Editorial: Colorado needs road map for Pinnacol's future after no-sale
By THE VOICE OF AURORA
The Aurora Sentinel
Thursday, April 1, 2010
http://aurorasentinel.com/articles/2010/04/01/opinion/editorials/doc4bb4d19ecbce5276491325.txtState officials need to search out Plan "B" in how best to deal with Pinnacol Assurance after Gov. Bill Ritter announced this week that any hopes of selling the state-sponsored insurance giant have ended at least for now.
Ritter and state lawmakers have been toying with the idea of selling the quasi-public company for hundreds of million of dollars to help offset a massive hole in the state budget.
Pinnacol is a quasi-private insurance company created by the state to offer injured-worker insurance for companies that want it, mostly those who can't find it anywhere else. In many ways, Pinnacol operates like most mutual insurance companies. Those who sign up pay premiums that vary depending on the number of employees they have and the type of work employees do. Office-type business traditionally pay relatively low premiums. Roofing companies and restaurants pay higher premiums, where cut fingers and broken bones aren't out of the ordinary.
It was those companies that prompted the state to create the company in the first place. For decades, high-risk businesses were simply unable to find an insurer to cover potential employee injuries, or if they could find one, the policies were unrealistically expensive. So the state created what is now known as Pinnacol as an insurer of last resort.
It turns out that the state was so successful in offering low-cost, "profitable," quality worker compensation policies that other Colorado businesses wanted in on the system. It's led to the largest worker-comp insurance company in the state, which regularly offers the cheapest rates, even as they rise.
Over the years, these premiums have risen right along with all health related insurance products. While the cost of state-mandated workers' compensation insurance was recently a consistent topic of complaint among business owners, grumbling has leveled off in recent years.
That's due in part because Pinnacol has "returned" some premium money to policy holders.
These regular Pinnacol reimbursements actually represent money the businesses were overcharged. This successful marketing campaign, however, has many business officials singing the company's praises rather than demanding a change in premiums.
But what drew the most attention to this odd government agency is the $684 million largess Pinnacol has amassed in the past few years. Even by conservative estimates, the mountain of money is more than twice what any other insurance company would be required to keep.
Some state lawmakers have touted that the nest egg represents prudent fiscal policy, but it more likely is a testament to how seriously policy holders have been overcharged.
State Sen. Morgan Carroll suspects that the largess represents a company that works too hard to provide rebates to businesses and not hard enough to provide care and benefits to injured workers. It appears she'll be successful in her drive to reform the insurance company and ensure that at least one member of the board of directors will be an injured worker. Carroll will also likely be successful in ensuring that the state restrict how the company uses surveillance and other clandestine methods to try and prove that injured workers are faking it.

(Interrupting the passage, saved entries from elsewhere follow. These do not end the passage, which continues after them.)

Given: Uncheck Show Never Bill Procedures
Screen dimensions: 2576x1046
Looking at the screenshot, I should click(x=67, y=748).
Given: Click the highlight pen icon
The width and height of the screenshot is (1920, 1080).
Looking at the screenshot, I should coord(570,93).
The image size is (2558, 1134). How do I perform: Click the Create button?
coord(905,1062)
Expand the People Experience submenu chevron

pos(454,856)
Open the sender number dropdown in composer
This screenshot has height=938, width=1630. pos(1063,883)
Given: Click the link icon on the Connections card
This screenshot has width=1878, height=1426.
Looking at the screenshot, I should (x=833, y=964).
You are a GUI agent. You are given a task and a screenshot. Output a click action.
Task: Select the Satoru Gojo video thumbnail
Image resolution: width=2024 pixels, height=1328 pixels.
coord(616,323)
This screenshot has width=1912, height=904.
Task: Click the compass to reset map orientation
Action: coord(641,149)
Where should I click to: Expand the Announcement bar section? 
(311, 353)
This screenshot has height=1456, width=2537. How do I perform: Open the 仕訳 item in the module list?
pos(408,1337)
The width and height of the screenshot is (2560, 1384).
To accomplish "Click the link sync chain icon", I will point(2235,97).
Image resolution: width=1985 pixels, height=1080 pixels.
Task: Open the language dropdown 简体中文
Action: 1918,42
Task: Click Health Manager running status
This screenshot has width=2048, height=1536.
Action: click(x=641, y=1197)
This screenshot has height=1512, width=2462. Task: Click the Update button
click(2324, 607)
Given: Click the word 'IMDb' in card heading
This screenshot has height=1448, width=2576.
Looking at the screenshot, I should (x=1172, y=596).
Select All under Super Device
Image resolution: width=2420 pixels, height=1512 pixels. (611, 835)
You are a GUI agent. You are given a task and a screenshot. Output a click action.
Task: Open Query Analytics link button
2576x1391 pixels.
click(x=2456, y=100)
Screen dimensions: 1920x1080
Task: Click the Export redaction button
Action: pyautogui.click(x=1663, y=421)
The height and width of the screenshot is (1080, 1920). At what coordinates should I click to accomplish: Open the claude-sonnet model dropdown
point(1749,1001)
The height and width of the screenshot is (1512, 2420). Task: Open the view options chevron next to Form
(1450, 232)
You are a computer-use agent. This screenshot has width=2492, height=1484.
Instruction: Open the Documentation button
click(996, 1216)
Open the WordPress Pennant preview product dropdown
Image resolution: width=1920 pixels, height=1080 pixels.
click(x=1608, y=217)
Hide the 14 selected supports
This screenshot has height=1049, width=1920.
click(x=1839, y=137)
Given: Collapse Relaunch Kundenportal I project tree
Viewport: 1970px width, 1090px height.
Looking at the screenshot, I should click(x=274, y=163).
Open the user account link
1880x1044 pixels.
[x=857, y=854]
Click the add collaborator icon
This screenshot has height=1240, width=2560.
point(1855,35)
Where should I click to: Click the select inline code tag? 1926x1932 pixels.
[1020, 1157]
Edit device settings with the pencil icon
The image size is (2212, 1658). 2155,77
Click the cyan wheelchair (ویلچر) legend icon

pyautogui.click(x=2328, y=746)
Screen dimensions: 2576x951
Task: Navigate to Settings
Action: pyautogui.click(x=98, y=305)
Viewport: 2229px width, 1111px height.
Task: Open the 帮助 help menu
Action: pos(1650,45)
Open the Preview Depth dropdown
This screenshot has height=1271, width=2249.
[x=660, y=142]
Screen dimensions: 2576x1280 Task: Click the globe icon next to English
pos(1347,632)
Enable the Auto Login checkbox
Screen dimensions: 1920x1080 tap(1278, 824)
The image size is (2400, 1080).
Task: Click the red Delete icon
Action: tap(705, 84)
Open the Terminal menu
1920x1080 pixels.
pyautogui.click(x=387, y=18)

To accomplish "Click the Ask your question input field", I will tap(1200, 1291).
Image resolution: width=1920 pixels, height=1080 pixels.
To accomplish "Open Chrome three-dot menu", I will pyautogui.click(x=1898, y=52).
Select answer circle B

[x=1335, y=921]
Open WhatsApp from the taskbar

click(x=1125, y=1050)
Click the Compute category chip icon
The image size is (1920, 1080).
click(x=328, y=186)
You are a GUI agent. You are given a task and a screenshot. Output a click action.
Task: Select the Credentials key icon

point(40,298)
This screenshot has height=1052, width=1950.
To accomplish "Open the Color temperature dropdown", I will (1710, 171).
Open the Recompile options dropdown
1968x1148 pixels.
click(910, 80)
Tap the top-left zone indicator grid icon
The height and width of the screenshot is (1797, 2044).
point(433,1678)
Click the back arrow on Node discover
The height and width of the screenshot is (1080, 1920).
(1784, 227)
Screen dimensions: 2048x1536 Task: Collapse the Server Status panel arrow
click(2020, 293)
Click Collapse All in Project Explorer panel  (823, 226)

Both sides provided shocking instances where either workers were clearly uninjured and falsely claiming benefits, or injured workers are being harassed and cheated by insurance-company paparazzi.
Here's one instance where it's important for the state to ensure that, above all, Pinnacol pay workers injured on the job what they're due. Just because an injured worker isn't trapped round the clock in a wheelchair and as helpless as Stephen Hawking doesn't mean that an injury suffered while working doesn't diminish the quality of a worker's life for the duration. Such a depraved policy says that even if an injured worker find pleasure in something for the rest of their lives, they can never publicly show it for fear of losing benefits.
It's a shameful way for any agency to operate, and it's intolerable that the state would sanction such a company.
State lawmakers were right to scrutinize the dealings of Pinnacol. We still maintain that a regulated sale of Pinnacol with a host of caveats wold have benefited state taxpayers, businesses and employees injured on the job in the future, but given the unlikelihood of such a move, it's important for the state to exert more control and scrutiny to ensure everyone touched by this company is treated equitably.